Practical Deployment and Operation Guide for StarRocks OLAP Database
This article presents a comprehensive overview of StarRocks, covering its key features, deployment challenges, backup and synchronization methods, cluster configuration and upgrade procedures, as well as monitoring and alerting solutions, followed by practical lessons learned from real‑world usage.
1. Introduction to StarRocks
Our DBA team manages MySQL, Redis, and Elasticsearch, and needed a database capable of handling complex OLAP queries on billions of rows with sub‑second multi‑dimensional aggregation while keeping transformation costs low.
MySQL lacks cross‑instance queries, leading to complex logic and excessive storage; Redis cannot handle complex conditions and is costly in memory; Elasticsearch requires heavy refactoring.
After evaluating products on performance, scale, architecture, extensibility, development and operation costs, we selected StarRocks for its high OLAP performance, low hardware cost (mixed deployment), low migration effort (SQL compatibility), and low operational overhead (open source, few components).

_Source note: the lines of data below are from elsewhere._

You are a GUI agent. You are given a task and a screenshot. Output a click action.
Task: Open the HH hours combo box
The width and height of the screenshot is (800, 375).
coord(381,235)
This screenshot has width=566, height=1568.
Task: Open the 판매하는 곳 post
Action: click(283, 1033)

2. Characteristics of StarRocks
StarRocks is a high‑performance distributed database designed for various analytical scenarios, combining MPP architecture with vectorized execution, intelligent query optimization, materialized views, federated queries, efficient updates, and standard SQL support. It natively supports both streaming and batch data processing, high availability, and easy node scaling.
Key concepts:
MPP database: Optimized for analytical workloads, typically column‑oriented, storing each column as a separate object.
Vectorized engine: Executes the same instruction on a vector of data in parallel, leveraging CPU SIMD to process multiple operands simultaneously.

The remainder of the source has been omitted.